De woorden haard en kachel zijn bijna synoniemen. Het enige verschil is dat er met een kachel doorgaans een vrijstaand toestel wordt bedoeld. In de meeste gevallen wordt een kachel niet ingebouwd in een schouw. Een haard daarentegen is in veel gevallen wel verbonden aan een schouw. Het grootste deel van de kachels van deze tijd zijn echter echte hardkachels. Dit houdt in dat deze kachels een gelijk vuuraanzicht hebben als een haard.
Vandaag de dag zijn de meeste haarden en kachels voorzien van grote ramen van glas die, om afzetting van roet op het raam, te voorkomen met lucht worden gespoeld.
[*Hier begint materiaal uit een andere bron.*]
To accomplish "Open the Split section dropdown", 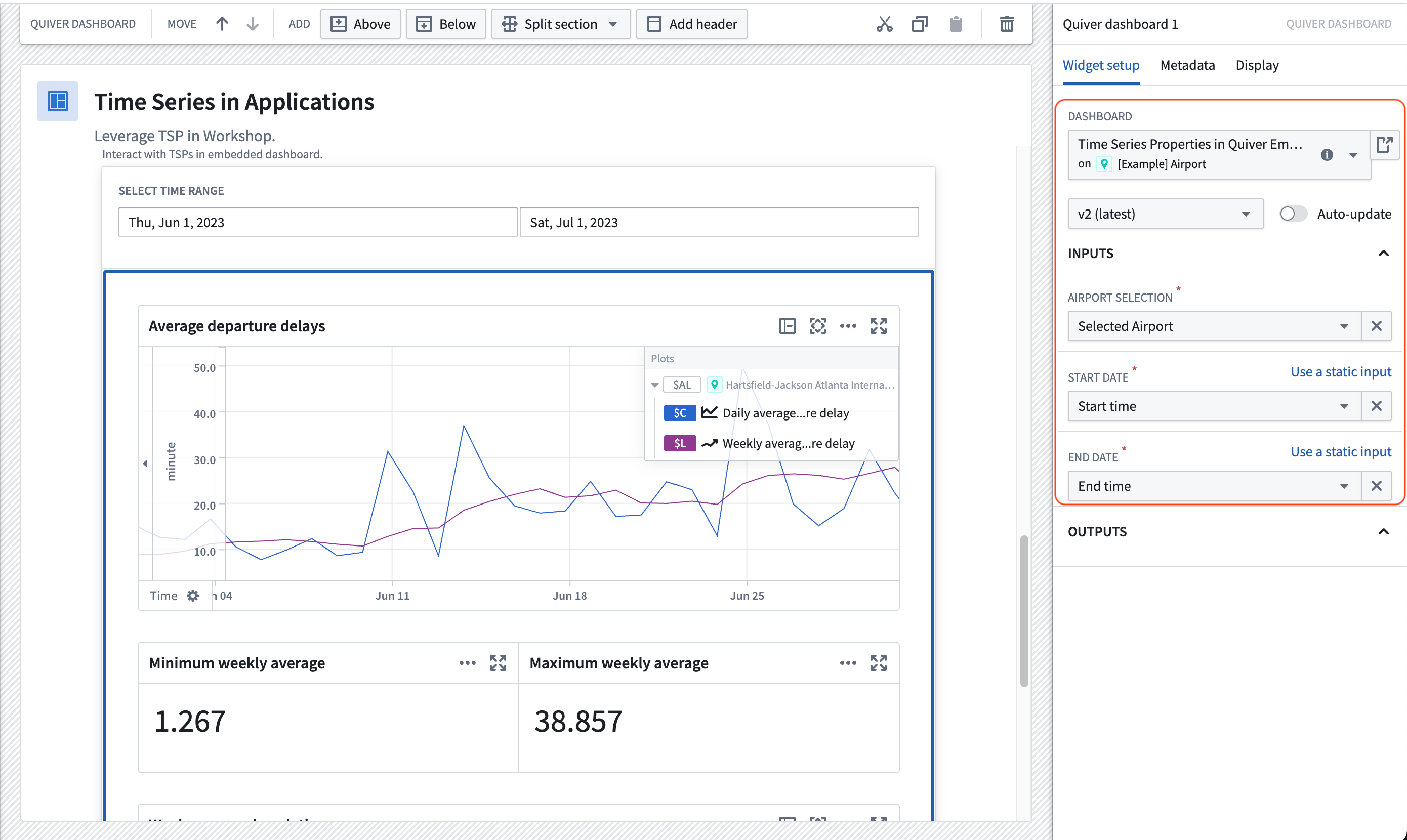I will click(x=613, y=24).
Deze ramen zorgen, bij zowel de moderne haard als kachel, voor een hoger rendement en het vergroten van de veiligheid bij het gebruik.
Een vrijstaande haard of kachel heeft een nog hoger rendement dan een ingebouwde variant. De afgifte van warmte vindt namelijk gemakkelijker plaats doordat de haard of kachel zich helemaal in de ruimte bevindt die moet worden verwarmd. Hierdoor kan er minder warmte door de schoorsteen naar buiten ontsnappen.
Inzet- of inbouw exemplaren moeten het warmteverlies op zien te vangen door het gebruiken van een ventilator, die de warmte de kamer inblaast. Nadeel hiervan is wel dat een dergelijke ventilator voor veel lawaai en stof kunnen zorgen in het te verwarmen vertrek.
Een ander nadeel van ingebouwde haarden en kachels is dat deze een groot van hun potentieel verliezen om stralingwarmte vrij te geven. Doordat stralingswarmte de meest aangename vorm van warmte is en een belangrijk aspect vormt voor wat de charme van een conventionele open haard betreft. Bovendien is stralingswarmte veel gezonder dan luchtwarmte (conversiewarmte).